● BLOC DE TEXTE:
____

Ne pensez-vous pas que le départ de certaines personnalités à droite chez Emmanuel Macron pourrait participer à la régénérescence intellectuelle de la droite ?

Je ne pense pas que cela soit le cas, même s’il est nécessaire qu’une régénérescence intellectuelle de la droite – et de la gauche aussi – ait lieu. Il faut qu’il y ait, en permanence dans une démocratie, une effervescence pour qu’il puisse y avoir une régénérescence. Ce qui doit participer de cette effervescence et de cette régénérescence, ce ne sont pas des ralliements individuels à un projet ambigu et contradictoire, qui est celui d’Emmanuel Macron, mais l’analyse de la situation et de l’état du pays afin de proposer des solutions concrètes et adéquates. Nous n’avons pas, pour le moment, trouvé mieux afin de faire valoir le bien commun.

L’élection d’un président de 39 ans incarne la nécessité d’un renouvellement des générations mais celui-ci n’est pas un vrai renouvellement s’il ne se fait pas sur un débat politique et philosophique intense, qui part des constats de la réalité et des propositions avancées pour faire avancer les choses. S’il y avait un agglomérat d’envies ou d’ambitions autour d’Emmanuel Macron, de gauche et de droite, sans vertèbre politique, ni alternative possible, on risquerait d’avoir une sorte d’agglomérat au pouvoir avec des politiques contradictoires, cantonnant ainsi les oppositions aux extrémités, avec un pôle autour de Jean-Luc Mélenchon et un autre autour de Marine Le Pen. Si nous ne gagnons pas les législatives, il faut que nous parvenions à construire une offre politique régénérée, très en phase avec la société du XXIe siècle, et que nous ne tombions pas dans le piège d’avoir un agrégat mou au pouvoir et des alternatives uniquement portées par les extrêmes.

____

● DOCUMENTS FOURNIS:
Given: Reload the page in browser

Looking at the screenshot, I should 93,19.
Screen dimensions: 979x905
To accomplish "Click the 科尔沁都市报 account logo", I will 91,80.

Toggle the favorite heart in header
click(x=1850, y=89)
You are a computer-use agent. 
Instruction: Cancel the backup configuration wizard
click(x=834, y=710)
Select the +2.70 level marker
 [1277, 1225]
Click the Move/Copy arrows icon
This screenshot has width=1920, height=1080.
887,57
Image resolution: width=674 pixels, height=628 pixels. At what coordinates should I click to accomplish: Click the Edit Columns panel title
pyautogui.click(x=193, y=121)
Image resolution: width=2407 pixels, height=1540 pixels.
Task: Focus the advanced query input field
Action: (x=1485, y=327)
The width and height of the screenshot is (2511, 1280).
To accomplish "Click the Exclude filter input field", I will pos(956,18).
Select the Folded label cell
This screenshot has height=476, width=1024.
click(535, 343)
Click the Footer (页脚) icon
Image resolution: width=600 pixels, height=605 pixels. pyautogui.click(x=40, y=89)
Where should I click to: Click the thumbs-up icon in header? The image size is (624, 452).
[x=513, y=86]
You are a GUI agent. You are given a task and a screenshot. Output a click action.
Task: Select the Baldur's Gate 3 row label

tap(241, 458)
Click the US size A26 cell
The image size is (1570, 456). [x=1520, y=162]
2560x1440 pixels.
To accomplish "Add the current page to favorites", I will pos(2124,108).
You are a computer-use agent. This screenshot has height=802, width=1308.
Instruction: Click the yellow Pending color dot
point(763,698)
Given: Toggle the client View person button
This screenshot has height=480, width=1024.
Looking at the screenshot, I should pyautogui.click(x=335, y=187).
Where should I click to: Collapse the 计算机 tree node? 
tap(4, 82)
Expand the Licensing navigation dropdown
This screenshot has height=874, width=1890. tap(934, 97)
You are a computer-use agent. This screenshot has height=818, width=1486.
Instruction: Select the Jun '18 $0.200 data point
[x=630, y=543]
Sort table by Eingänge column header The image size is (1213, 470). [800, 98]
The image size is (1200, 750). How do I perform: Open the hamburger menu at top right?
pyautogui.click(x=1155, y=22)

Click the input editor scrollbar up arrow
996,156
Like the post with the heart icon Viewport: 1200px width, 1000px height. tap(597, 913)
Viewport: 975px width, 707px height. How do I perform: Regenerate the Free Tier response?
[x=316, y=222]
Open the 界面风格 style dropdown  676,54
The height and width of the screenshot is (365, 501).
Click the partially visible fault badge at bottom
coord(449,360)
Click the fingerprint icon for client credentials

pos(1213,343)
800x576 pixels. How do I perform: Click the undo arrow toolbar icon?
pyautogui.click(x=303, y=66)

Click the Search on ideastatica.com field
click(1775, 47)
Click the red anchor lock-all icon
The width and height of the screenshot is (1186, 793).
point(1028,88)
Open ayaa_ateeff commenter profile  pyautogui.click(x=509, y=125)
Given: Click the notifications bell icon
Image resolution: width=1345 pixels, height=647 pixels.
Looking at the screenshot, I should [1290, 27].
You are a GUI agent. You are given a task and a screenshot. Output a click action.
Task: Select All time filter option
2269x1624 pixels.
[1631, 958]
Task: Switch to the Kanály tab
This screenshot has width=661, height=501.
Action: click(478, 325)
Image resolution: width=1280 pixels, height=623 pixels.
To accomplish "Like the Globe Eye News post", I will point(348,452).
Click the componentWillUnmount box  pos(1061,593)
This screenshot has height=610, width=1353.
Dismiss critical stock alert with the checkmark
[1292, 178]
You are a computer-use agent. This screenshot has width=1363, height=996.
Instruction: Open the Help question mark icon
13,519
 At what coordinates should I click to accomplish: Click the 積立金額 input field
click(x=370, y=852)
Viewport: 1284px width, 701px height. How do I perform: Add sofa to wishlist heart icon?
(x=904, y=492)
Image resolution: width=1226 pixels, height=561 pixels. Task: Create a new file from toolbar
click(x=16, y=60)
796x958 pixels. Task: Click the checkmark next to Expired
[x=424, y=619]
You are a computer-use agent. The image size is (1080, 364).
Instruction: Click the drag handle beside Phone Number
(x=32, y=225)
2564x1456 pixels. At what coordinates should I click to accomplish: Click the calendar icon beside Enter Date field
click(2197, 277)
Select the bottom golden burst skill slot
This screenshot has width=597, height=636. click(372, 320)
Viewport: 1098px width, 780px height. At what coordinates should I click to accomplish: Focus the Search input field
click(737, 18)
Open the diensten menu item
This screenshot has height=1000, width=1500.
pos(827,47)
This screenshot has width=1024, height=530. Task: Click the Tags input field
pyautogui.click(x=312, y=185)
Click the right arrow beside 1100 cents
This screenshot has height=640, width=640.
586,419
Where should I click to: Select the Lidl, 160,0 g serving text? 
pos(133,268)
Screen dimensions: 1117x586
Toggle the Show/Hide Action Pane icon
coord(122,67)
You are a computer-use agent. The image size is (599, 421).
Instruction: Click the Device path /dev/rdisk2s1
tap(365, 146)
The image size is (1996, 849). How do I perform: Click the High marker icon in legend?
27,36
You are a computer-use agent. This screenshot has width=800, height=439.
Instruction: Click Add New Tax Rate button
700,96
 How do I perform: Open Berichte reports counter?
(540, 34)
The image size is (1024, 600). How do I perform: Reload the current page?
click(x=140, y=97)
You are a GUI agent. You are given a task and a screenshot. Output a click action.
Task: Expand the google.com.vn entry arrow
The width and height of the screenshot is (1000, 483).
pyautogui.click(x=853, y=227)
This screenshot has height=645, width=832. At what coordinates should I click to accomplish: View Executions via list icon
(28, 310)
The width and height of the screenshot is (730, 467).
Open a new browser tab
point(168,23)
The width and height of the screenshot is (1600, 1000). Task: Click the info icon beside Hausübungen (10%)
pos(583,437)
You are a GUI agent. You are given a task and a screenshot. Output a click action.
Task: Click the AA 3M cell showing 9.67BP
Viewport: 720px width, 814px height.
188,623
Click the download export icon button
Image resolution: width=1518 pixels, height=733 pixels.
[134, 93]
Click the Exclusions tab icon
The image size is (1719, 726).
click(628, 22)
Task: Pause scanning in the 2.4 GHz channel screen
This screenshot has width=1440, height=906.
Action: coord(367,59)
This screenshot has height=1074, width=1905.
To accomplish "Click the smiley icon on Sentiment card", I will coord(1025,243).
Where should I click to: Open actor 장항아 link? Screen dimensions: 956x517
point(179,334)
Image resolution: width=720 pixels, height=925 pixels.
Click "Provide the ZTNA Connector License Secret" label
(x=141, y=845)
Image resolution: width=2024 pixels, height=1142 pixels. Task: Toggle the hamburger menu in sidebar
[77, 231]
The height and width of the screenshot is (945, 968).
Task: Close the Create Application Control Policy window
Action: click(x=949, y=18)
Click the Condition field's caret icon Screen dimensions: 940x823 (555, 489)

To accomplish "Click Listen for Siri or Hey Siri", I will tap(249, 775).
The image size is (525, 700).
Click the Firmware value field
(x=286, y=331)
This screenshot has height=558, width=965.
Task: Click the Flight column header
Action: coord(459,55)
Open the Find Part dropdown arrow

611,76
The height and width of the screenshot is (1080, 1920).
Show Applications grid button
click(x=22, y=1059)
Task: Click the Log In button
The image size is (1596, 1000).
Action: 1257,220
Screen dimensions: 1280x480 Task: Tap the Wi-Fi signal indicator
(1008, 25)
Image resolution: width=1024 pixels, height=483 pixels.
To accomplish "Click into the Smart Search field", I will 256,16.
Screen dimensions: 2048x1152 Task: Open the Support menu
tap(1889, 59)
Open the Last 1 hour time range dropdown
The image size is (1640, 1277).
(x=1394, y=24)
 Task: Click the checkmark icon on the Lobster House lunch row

____

● CONSIGNES DE L'EXERCICE:
**a.** D'après le texte, quel âge a le président dont l'élection est mentionnée ?
**b.** Recopiez mot pour mot le passage du texte commençant par « Je ne pense » et allant jusqu'à « le bien commun. ».
La liste est un document à part, sans lien avec le texte.

● CORRIGÉ PAR CONSIGNE:
**a.** 39 ans.

**b.**
Je ne pense pas que cela soit le cas, même s’il est nécessaire qu’une régénérescence intellectuelle de la droite – et de la gauche aussi – ait lieu. Il faut qu’il y ait, en permanence dans une démocratie, une effervescence pour qu’il puisse y avoir une régénérescence. Ce qui doit participer de cette effervescence et de cette régénérescence, ce ne sont pas des ralliements individuels à un projet ambigu et contradictoire, qui est celui d’Emmanuel Macron, mais l’analyse de la situation et de l’état du pays afin de proposer des solutions concrètes et adéquates. Nous n’avons pas, pour le moment, trouvé mieux afin de faire valoir le bien commun.